» Requirement
Please restate, exactly as they appear, only the lines from the one that contains "Task: Open the Components menu" to the final line of the entries, with no pictures.

╔══

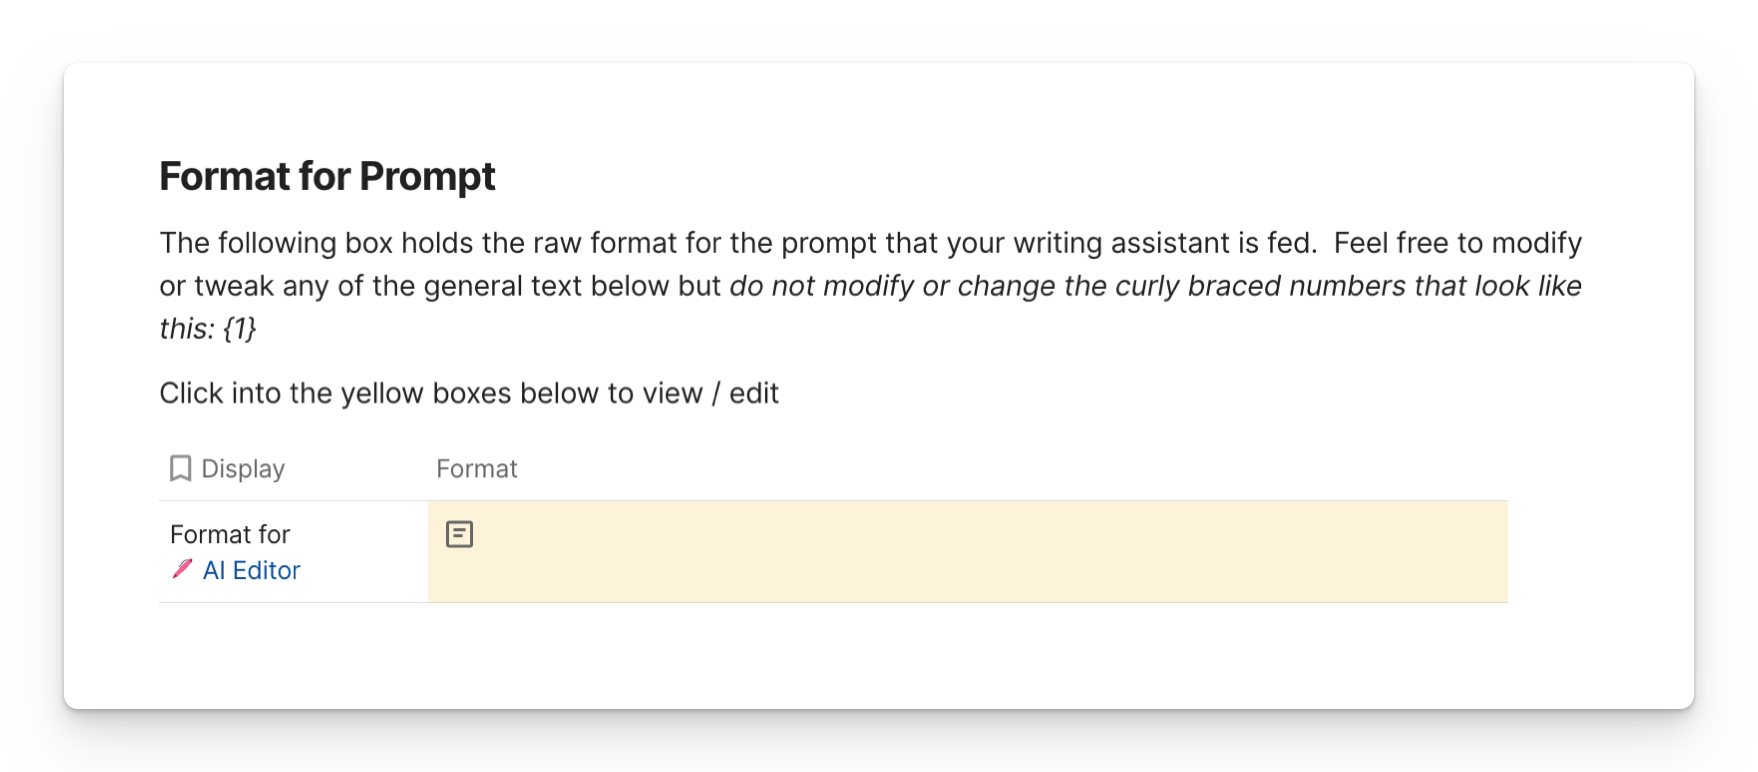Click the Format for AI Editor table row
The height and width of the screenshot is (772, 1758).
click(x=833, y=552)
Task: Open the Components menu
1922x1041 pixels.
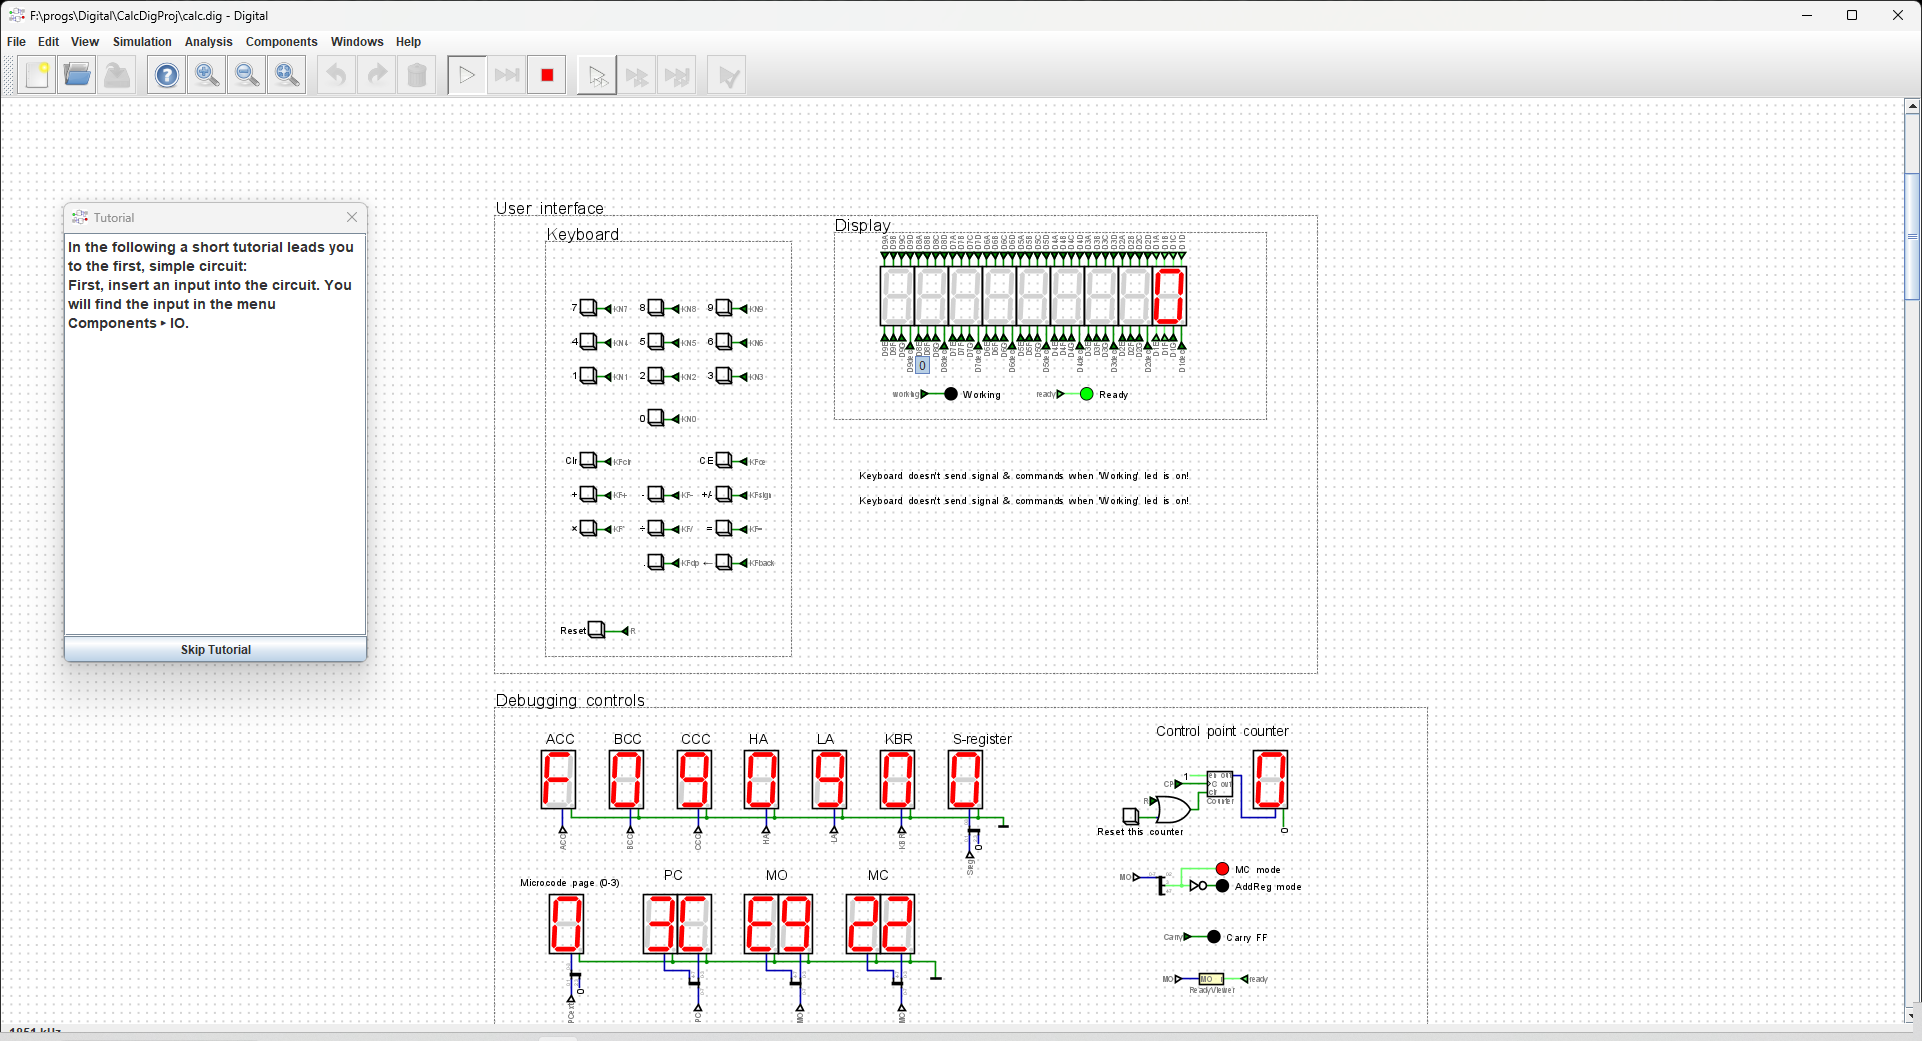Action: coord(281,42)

╚══

» Result below
Task: Open the Components menu
1922x1041 pixels.
Action: coord(281,42)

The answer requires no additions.